Not by a long shot. On the bright side, Carter was definitely the Green from the quad who’d picked up the pills. The fact that he was here now meant he wasn’t off turning me in to the Dean’s office. Also, a moment ago, I’d been at his mercy. He could have killed me and he hadn’t.

On the not-so-bright side, I still didn’t know why he’d followed me. Had he recognized the pills? Did he know what they were?

I wrapped my arms around my knees, hoping to hide the trembling in my muscles. My tears were still crawling up my throat and the only way I could keep them down was by talking. Like if I stopped to think about things too long, something inside of me would crack open and the jagged pieces would shred me from the inside out.

So I just kept talking. Like this was all perfectly normal. Like I hadn’t tried to kill him a few minutes ago. “You could have, you know, said hello or something. I didn’t know it was you.”

“Hey, when you attacked me, I didn’t know it was you, either.” He stood slowly, smiling as if completely unperturbed by my belligerence. He ran a hand pointedly across his windpipe, which looked red. Then he held out a hand to help me stand. “Besides, I couldn’t exactly talk. You were choking me, after all.”

Hmm. ’Nother good point.

I gave him a suspicious once-over, but I couldn’t ignore his hand, so I took it and let him help me to my feet, even though I dropped it just as quickly.
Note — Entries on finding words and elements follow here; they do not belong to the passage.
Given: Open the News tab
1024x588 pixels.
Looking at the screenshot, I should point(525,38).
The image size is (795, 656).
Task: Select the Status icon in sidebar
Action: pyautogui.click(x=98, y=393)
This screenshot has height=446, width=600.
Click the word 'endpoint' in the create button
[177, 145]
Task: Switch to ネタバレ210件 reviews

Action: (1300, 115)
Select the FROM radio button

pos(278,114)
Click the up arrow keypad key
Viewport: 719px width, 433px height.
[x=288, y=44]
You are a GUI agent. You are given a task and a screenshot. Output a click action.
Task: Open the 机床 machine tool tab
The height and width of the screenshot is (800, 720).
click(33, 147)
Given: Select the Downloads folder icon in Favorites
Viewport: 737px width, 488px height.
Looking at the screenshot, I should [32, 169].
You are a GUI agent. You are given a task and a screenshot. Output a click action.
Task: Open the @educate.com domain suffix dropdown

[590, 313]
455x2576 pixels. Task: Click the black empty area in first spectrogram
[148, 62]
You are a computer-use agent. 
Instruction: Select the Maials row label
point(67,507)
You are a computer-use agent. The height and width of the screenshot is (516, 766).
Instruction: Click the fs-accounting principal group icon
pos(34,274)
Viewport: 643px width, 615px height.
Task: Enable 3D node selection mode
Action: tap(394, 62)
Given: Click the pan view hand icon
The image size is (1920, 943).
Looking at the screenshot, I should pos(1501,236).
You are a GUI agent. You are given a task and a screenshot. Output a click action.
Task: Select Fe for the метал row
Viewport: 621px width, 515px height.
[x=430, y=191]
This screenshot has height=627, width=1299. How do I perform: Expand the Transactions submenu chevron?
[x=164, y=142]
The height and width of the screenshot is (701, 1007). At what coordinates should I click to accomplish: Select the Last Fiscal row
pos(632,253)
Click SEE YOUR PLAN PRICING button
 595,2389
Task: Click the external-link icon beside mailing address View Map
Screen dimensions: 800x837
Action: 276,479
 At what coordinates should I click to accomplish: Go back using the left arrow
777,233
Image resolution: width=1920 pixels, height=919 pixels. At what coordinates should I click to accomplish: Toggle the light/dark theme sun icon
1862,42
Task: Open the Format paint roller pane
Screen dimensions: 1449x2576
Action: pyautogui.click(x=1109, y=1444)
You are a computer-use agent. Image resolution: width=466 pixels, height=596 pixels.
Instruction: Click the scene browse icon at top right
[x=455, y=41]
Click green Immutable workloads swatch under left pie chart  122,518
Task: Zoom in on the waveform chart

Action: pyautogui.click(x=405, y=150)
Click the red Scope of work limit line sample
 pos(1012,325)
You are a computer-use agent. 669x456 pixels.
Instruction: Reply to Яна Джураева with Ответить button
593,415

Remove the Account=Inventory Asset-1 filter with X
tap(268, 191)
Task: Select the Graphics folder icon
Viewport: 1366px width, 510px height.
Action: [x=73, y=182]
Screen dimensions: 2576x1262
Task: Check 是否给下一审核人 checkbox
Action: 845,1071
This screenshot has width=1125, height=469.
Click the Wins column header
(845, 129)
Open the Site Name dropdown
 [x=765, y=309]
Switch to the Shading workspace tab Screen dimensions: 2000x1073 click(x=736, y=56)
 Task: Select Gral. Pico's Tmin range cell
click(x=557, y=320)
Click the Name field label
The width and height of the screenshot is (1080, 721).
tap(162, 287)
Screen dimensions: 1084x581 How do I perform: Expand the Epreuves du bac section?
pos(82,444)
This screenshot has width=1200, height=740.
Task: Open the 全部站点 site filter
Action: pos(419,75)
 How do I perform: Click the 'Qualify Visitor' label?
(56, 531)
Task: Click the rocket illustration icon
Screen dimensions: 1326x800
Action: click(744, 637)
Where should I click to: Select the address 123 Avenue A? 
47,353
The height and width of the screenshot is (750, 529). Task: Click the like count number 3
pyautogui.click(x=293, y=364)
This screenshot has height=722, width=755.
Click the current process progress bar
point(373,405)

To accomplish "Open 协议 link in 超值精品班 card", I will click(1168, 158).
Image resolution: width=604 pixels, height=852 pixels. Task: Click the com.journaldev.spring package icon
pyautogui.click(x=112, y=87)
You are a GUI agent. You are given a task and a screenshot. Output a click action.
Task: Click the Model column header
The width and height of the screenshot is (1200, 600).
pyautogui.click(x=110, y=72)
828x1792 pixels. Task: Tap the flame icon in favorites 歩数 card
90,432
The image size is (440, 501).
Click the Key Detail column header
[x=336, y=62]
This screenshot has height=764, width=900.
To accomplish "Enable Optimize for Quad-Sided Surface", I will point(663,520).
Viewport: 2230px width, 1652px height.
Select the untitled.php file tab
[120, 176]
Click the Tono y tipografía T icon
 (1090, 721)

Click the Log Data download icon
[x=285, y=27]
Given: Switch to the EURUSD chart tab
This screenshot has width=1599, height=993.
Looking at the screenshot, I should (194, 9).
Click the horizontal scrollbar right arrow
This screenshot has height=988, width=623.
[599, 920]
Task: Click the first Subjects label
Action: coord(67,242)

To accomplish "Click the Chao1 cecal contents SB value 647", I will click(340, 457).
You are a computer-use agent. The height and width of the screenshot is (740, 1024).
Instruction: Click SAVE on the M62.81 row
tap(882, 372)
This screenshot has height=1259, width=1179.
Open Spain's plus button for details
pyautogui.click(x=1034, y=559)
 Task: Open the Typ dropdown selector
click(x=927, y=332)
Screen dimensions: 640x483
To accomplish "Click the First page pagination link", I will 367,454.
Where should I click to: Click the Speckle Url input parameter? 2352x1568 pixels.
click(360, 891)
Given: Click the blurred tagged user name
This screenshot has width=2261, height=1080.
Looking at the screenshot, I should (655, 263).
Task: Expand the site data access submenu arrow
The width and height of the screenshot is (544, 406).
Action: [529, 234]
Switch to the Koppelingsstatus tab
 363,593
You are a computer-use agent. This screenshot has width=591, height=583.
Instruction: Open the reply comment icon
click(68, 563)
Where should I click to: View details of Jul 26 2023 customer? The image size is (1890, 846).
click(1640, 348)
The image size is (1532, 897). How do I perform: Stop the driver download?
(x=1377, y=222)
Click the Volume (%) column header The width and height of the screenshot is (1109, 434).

The way he ran his hand over his throat drew my attention to his jawline. It was too scruffy and unkempt to be a full beard. Still, on Carter, it looked less ridiculous than it would have on a lot of other guys.

When I’d known him back in the Before, Carter had been maybe three or four inches taller than I was. Sometime in the past year or so, he’d shot up a good half foot. Now he towered over me. He used to have a sort of whippetlike leanness to him. That was gone.